El gran masturbador expresa admirablemente las mejores cualidades y los peores monstruos de este artista. La figura central y más grande de la composición representa una mineral cabeza de perfil volteada a la tierra, de donde proviene el ser humano, como un regreso a lo más básico de su esencia. Alrededor se acumulan figuras simbólicas propias del imaginario del artista como la langosta, las hormigas que representan la muerte, un anzuelo, que representa las ligaduras emocionales, una mujer que surge de la figura mayor y tiene su boca cerca de los genitales de un torso con calzoncillos ajustados, un lirio y fuera de la figura principal la figura de un hombre solitario y al centro una pareja que se abraza, en la cual la mujer se está metamorfoseando en roca.
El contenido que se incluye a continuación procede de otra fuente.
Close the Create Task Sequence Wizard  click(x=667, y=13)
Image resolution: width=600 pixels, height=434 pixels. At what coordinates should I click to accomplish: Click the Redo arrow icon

Todo ello en un paisaje vacío y desolado, con un cielo azul e infinito. Todo está colocado de acuerdo a una asociación libre y caótica, producto del automatismo psíquico que era empleado por los surrealistas. Gracias a ello, podemos establecer libremente distintas relaciones, de las cuales el título de la obra nos da sólo una de tantas que hay contenidas en esta pintura. El morbo es explotado con cierta contención, como si a los monstruos lascivos no se les permitiese expresarse con toda su carga procaz y en esto Dalí se muestra todavía timorato en este cuadro. La sugerencia es entonces sólo incompleta y no alcanza a ser más que un tímido vislumbre de la auténtica perversidad con la que Dalí placenteramente se dedicaba a autoflagelarse. Pero es un excelente ejemplo del arte surrealista, en su corriente más onírica, un buen principio para profundizar en los abismos en los cuales se sumergieron estos individuos, perseguidos por sus propias creaciones fantásticas y desdichadas.